This article, written by Daniel Allen, is reposted from the Ecosulis Blog
A new scientific paper reveals the huge value-generating potential of Brazilian protected areas. As the first high-profile application of the Natural Asset Framework, the analysis has worldwide implications.
Framework first
A new scientific paper, co-authored by Ecosulis Nature Recovery Lead Paul Jepson and published in the Journal of Environmental Management, shows that Protected Areas (PAs) in Brazil could generate far more value from their natural assets. This is the first high-profile paper covering a major application of the Natural Asset Framework, now available as a service from Ecosulis.
“The overarching goal of natural area policy to date has been the protection of biodiversity and sustainable use of natural resources,” says Jepson. “As a result, protected area management planning has often overlooked natural, cultural and human assets that can be managed and invested in to generate value for nature and people.”
Managed effectively, Protected Areas (PAs) are capable of generating multiple forms of value, both tangible and intangible, for individuals and society. But the limited scope of PA management plans frequently constrains their capacity for doing this.
Comprehensive analysis
One way to ensure that PAs maximise their value-generating potential – within the context of their designation – is to survey their assets and generate a “PA Asset Management and Investment Plan” to supplement and support existing planning documentation. The new paper gives an idea of how such a survey might work by providing an asset-based analysis of Brazilian Protected Area management plans.
The study analysed a total of 119 management plans written between 1978 and 2016, relating to Brazilian PAs established between 1937 and 2006. Such areas encompass national parks (NP), environmental protected areas (EP), national forests (NF) and ecological stations (ES). Carried out by a multinational team of conservation scientists from Brazil, Portugal and the United Kingdom, the analysis generated some eye-catching results.
Mind the gap
The most striking aspect of the study was the discrepancy between the relatively narrow subset of natural and other PA assets mentioned in the management plans analysed, and the huge number of assets with huge value-generating potential that were rarely or never mentioned.

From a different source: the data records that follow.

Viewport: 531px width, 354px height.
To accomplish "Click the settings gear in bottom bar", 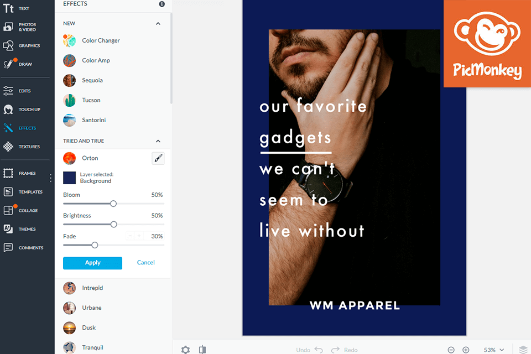I will click(186, 350).
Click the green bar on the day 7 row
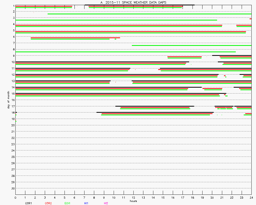Image resolution: width=256 pixels, height=205 pixels. click(x=191, y=45)
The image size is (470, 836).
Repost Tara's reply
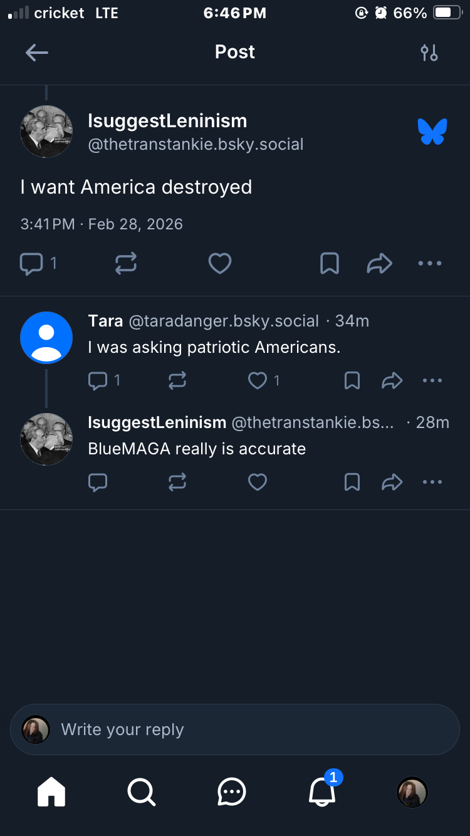pos(177,380)
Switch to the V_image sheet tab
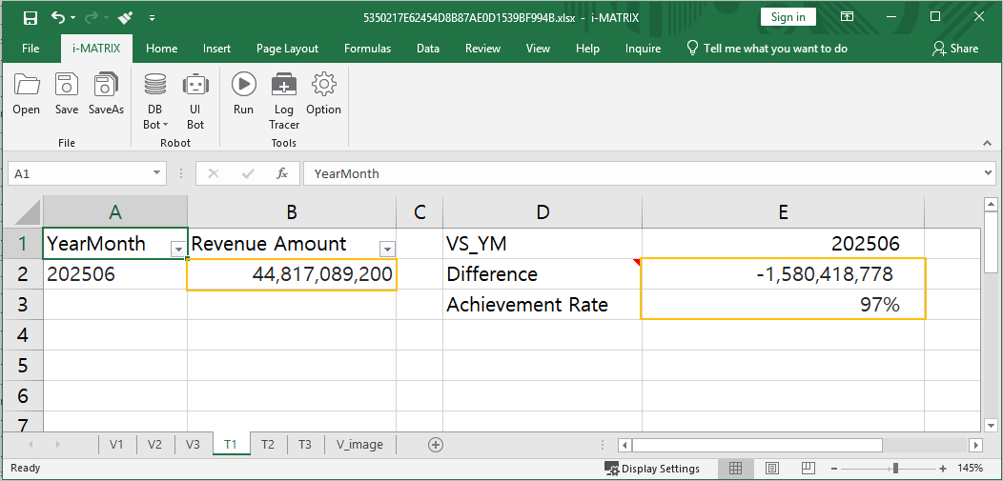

Given the strong similarities between PA management plans in different countries, it is reasonable to assume that this kind of discrepancy is indicative of a general trend across the the world.
Standard PA management plans are only partially effective in identifying the multiple assets that such areas contain. Image: Daniel Allen
New opportunities
PA financing across the world is in a parlous state, with a bleak outlook for any additional funding. This demands new approaches and innovation. Rethinking PAs and PA networks in terms of groups of assets is one such new approach, with the advantage that it can be easily applied across different designations and spatial scales.
“Our analysis clearly shows that standard PA management plans are only partially effective in identifying the multiple assets that such areas contain,” says Jepson. “Uncovering, investing in, and communicating the ‘hidden’ value that resides in many PAs has the potential to both increase public support for such areas and to generate significant sources of new revenue for their financing.”